Geinsheim is also connected via the B 39 to the national road network. Six kilometres to the west is the A 65 motorway from Ludwigshafen am Rhein to Karlsruhe; the nearest junction being Neustadt-Süd. 10 kilometres to the east is the B 9 (Ludwigshafen–Wörth am Rhein, junction Speyer-Mitte), via which the A 61 (Koblenz–Hockenheim, junction Speyer-Nord), 4 kilometres beyond, can be reached.

=== Clubs ===
The Chorsängern 1791 Geinsheim claims to be Germany's oldest male voice choir. There is a football club, SV 1920 Geinsheim that once played in the Oberliga-Verein. In 1973, an 18-hole golf course was opened by the Golf-Club Pfalz ("Palatinate Golf Club").

=== Festivals ===
On the last weekend in August, Geinsheim celebrates the traditional wine festival known as the Wein- und Ludwigskerwe. The 3rd weekend in June is the occasion of the two-day fire service festival run by the Geinsheim Fire Service (Löschgruppe Geinsheim).

=== Population growth ===
Geinsheim was originally a typical farming and wine-growing village; today it is increasingly a residential suburb of Neustadt.

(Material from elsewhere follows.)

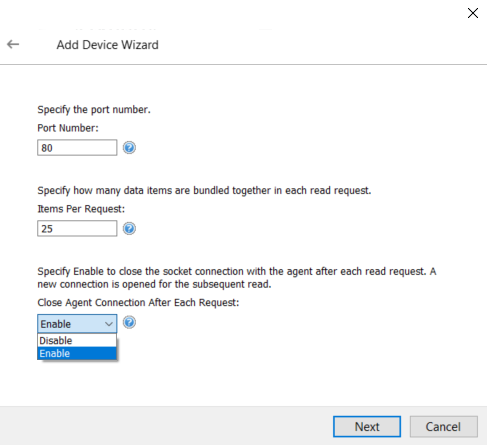The height and width of the screenshot is (445, 487).
Task: Click the Close Agent Connection combo box
Action: (77, 324)
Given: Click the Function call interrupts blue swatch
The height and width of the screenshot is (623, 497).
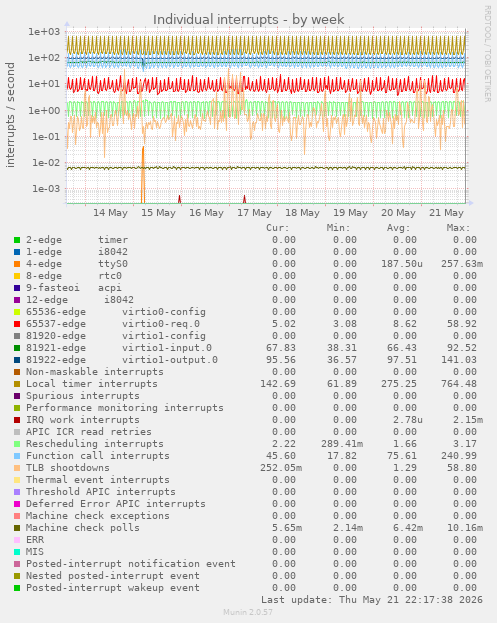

In June 2011 Geinsheim had a population of 1,937; in January 2012 it had fallen to 1,954.

== Sons and daughters of the village ==
- Theodor Schneider (1703–1764), Jesuit; first German Roman Catholic missionary in the USA
- Thaddäus Stahler (1857–1938), prelate; canon, dean and Domdekan in the Bishopric of Würzburg as well as the chairman of the Bavarian Clergy Association for many years.